> Recorded data:
###

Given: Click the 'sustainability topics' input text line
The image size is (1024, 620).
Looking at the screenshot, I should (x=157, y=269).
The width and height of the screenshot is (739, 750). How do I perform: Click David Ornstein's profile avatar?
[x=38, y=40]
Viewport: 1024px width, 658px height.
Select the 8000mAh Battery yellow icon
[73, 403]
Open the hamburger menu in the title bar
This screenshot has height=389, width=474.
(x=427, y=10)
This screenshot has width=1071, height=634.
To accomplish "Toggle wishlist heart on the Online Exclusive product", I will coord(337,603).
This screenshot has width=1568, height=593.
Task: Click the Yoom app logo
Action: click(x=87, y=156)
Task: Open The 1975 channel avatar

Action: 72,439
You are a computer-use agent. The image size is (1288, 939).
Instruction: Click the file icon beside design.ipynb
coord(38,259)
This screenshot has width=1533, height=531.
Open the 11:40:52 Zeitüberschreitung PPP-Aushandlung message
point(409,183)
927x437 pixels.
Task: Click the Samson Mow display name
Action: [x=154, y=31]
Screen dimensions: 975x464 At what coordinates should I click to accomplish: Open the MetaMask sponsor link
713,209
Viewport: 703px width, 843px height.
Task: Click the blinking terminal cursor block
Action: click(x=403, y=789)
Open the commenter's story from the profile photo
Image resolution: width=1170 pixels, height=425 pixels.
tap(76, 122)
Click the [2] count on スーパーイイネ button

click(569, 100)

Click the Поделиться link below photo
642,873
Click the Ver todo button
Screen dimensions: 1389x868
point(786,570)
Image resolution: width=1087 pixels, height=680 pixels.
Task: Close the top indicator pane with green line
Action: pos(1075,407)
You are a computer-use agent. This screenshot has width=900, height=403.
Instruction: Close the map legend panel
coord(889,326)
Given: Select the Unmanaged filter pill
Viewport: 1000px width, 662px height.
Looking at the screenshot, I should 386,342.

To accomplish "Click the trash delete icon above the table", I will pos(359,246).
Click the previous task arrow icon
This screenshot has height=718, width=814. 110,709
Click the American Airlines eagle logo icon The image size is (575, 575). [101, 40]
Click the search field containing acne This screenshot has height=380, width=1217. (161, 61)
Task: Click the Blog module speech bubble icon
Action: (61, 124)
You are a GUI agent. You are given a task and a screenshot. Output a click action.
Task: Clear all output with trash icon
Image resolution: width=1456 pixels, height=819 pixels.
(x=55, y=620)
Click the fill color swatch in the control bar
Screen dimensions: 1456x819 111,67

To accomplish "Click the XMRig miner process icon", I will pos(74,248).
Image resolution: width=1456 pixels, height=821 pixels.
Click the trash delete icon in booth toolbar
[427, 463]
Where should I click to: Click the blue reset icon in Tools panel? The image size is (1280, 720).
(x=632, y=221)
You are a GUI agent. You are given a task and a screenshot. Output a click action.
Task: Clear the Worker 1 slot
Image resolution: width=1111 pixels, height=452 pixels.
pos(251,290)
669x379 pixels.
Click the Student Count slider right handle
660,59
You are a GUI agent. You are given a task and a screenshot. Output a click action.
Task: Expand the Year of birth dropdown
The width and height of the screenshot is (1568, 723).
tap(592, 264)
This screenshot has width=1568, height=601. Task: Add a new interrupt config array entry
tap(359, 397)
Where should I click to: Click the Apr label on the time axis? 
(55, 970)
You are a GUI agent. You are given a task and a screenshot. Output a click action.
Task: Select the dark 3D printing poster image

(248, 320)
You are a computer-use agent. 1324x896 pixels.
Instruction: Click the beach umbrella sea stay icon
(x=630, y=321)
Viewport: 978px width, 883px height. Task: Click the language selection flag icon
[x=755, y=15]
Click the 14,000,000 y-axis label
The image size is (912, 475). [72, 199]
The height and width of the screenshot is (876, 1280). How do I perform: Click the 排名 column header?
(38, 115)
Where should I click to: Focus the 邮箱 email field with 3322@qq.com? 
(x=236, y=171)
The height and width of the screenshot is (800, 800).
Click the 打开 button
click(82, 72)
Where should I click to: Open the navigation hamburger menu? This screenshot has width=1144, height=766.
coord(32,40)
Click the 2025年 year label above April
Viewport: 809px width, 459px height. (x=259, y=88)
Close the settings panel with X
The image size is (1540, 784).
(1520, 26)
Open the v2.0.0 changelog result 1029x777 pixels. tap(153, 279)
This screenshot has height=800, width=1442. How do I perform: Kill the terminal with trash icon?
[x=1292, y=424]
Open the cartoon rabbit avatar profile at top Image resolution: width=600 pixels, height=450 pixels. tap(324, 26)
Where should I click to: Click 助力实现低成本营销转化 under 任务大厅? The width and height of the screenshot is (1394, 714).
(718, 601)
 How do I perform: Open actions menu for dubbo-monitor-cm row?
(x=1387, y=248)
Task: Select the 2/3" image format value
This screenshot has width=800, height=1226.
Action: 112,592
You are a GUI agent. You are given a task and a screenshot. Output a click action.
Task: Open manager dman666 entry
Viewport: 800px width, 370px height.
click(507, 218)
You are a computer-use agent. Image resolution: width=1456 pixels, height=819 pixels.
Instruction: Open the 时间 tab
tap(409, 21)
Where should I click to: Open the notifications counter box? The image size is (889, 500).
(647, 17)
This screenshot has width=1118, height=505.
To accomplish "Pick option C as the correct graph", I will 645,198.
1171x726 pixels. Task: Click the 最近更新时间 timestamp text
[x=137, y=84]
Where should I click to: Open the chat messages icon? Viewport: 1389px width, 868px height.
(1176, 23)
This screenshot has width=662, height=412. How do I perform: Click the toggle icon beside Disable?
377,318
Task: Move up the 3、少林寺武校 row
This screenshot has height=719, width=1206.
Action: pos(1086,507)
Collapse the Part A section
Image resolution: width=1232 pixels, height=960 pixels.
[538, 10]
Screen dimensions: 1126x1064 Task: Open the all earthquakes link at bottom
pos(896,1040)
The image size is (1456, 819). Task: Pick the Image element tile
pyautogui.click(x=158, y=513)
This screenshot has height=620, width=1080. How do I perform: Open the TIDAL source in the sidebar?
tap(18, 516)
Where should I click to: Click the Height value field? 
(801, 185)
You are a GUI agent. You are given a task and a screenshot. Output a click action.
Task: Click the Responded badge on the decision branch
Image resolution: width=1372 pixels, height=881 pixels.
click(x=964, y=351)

###

> To be done:
From the data above, copy out every line that contains the string "terminal". Matching is case-sensitive.

> Worked solution:
Task: Click the blinking terminal cursor block
This screenshot has height=800, width=1442. How do I perform: Kill the terminal with trash icon?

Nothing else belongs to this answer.